**What the exercise asks:** In your copy, leave out the pictures and repeat the entries below exactly.

==========

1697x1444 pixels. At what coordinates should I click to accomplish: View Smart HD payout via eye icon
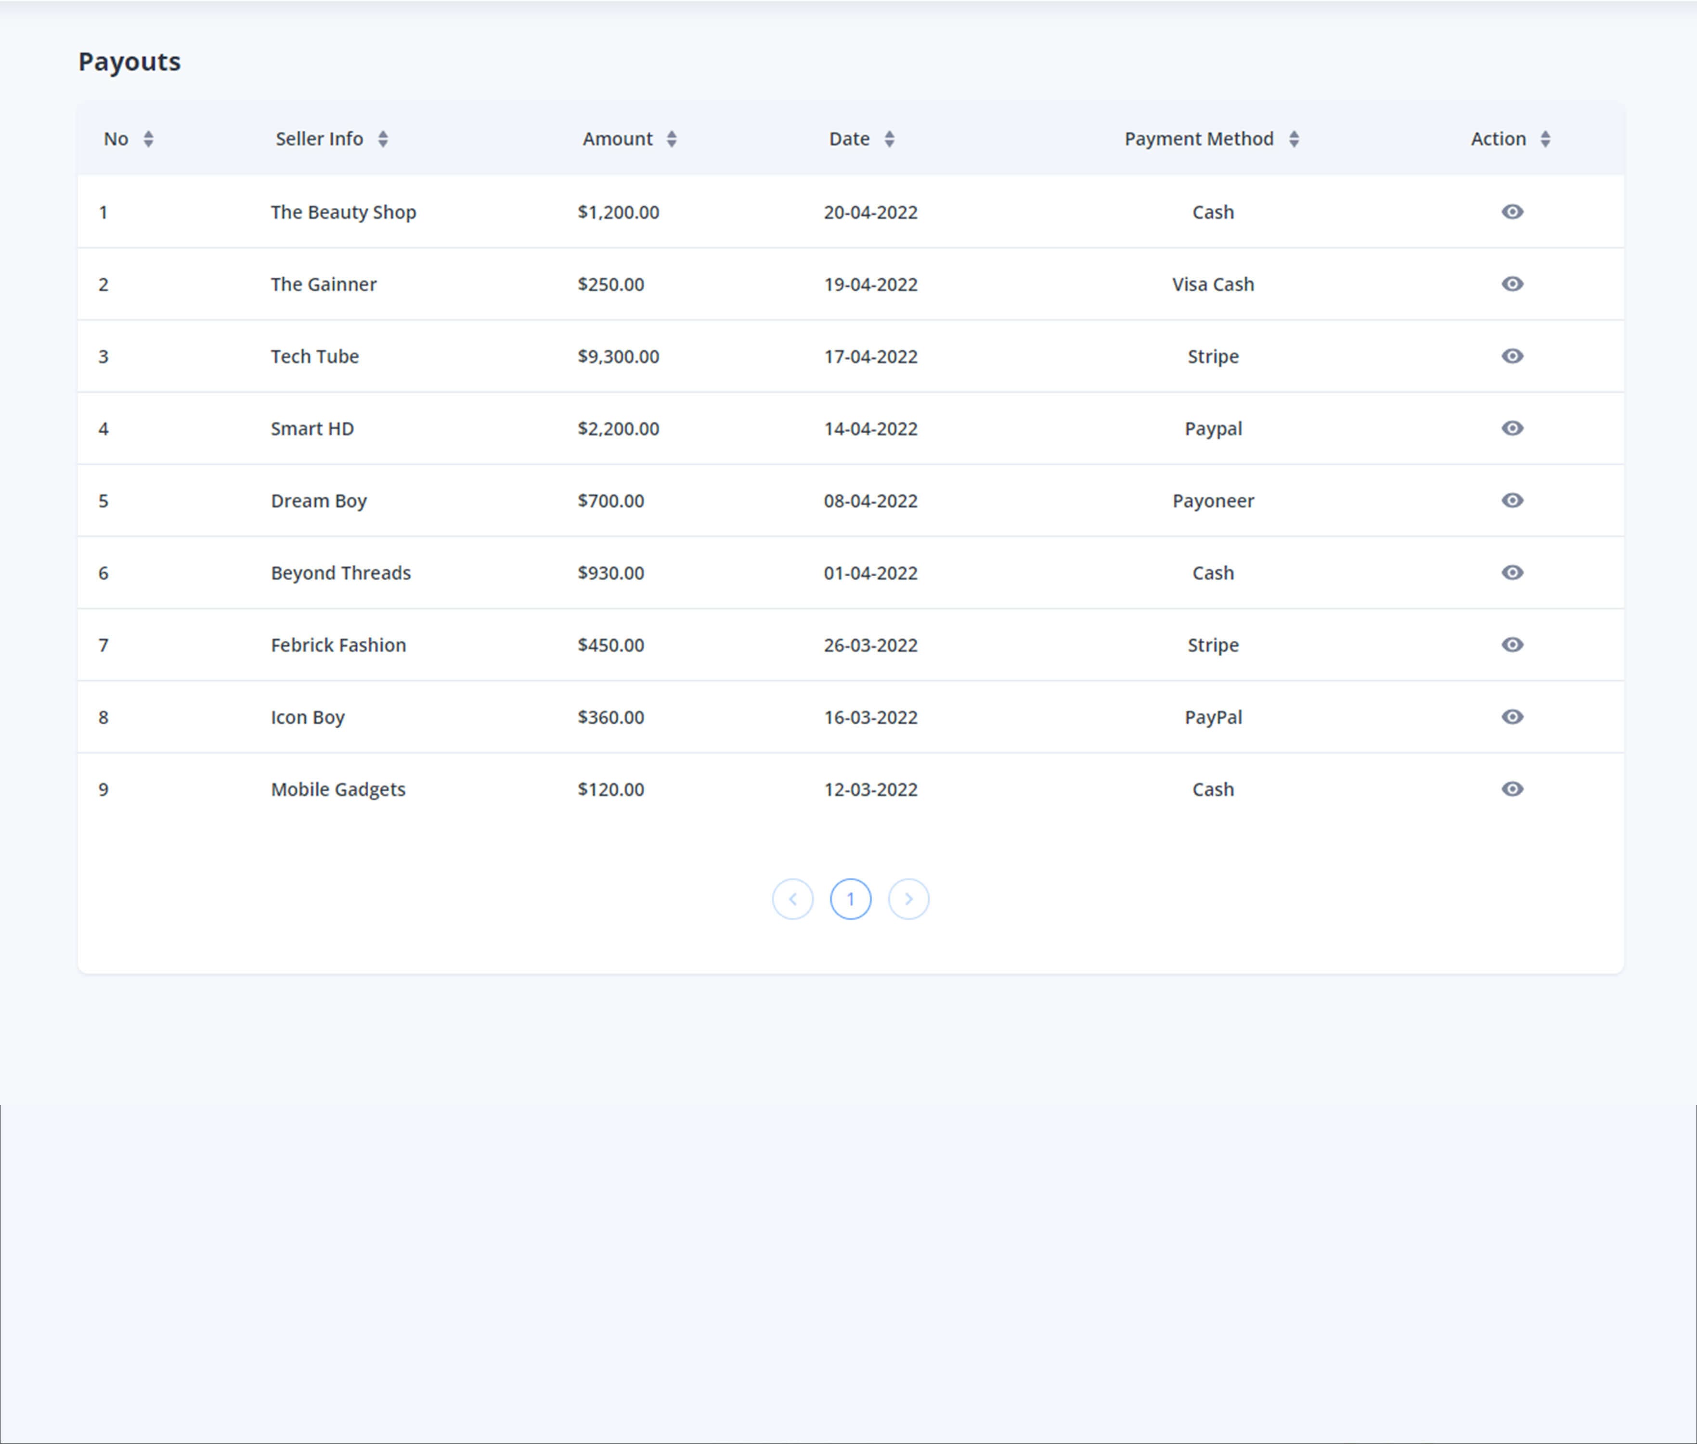click(1512, 428)
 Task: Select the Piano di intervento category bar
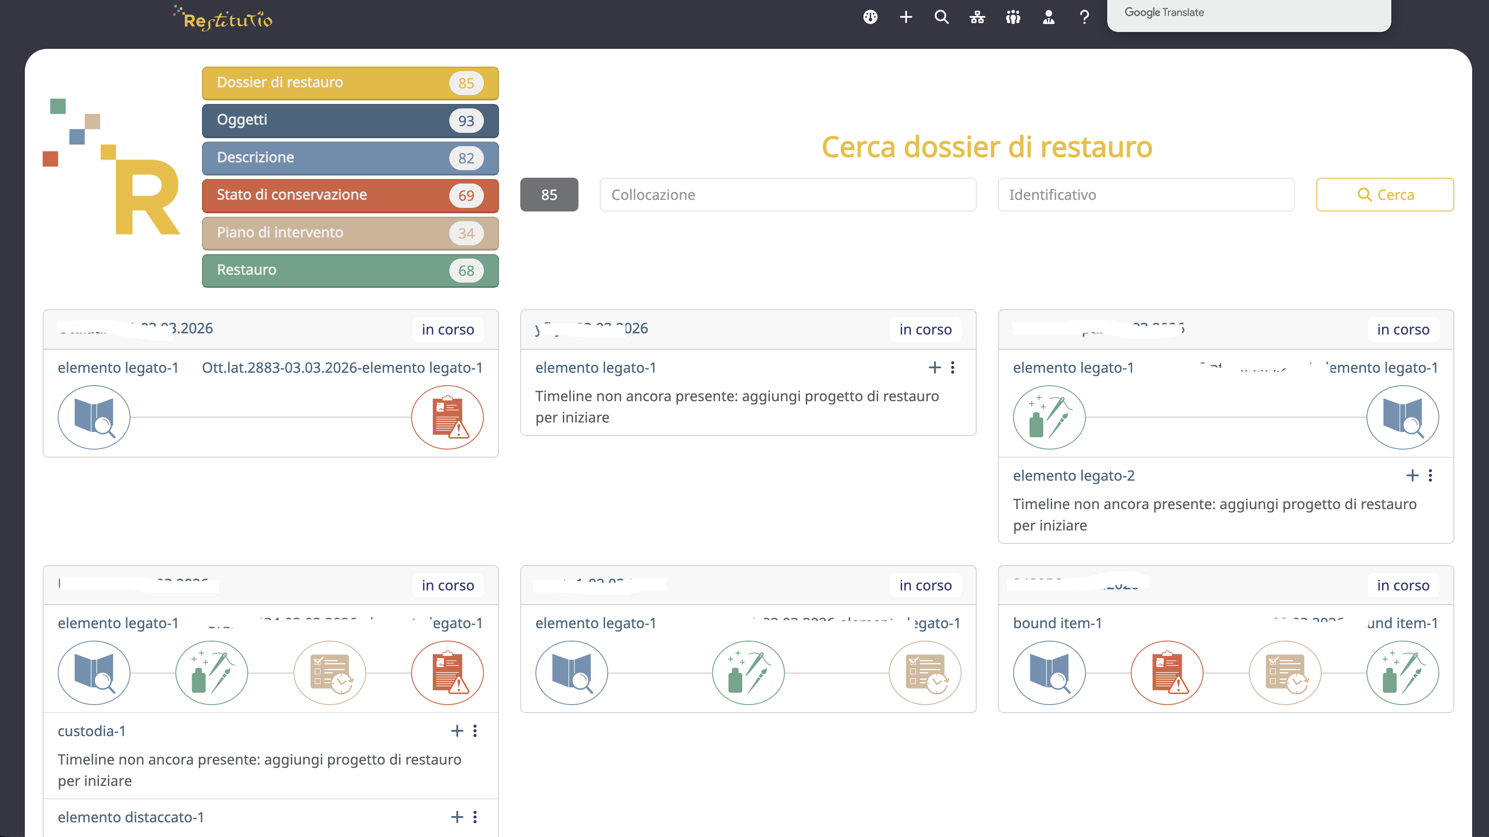[350, 233]
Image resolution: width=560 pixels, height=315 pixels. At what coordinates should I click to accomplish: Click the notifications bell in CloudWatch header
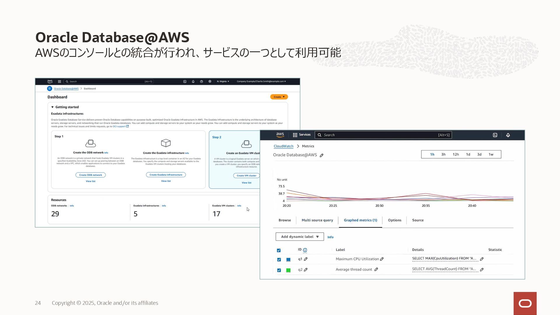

==========

**Answer to this problem:**
1697x1444 pixels. At what coordinates should I click to accomplish: View Smart HD payout via eye icon
click(1512, 428)
 Task: Select the Piano di intervento category bar
[350, 233]
Image resolution: width=560 pixels, height=315 pixels. At what coordinates should I click to accomplish: Click the notifications bell in CloudWatch header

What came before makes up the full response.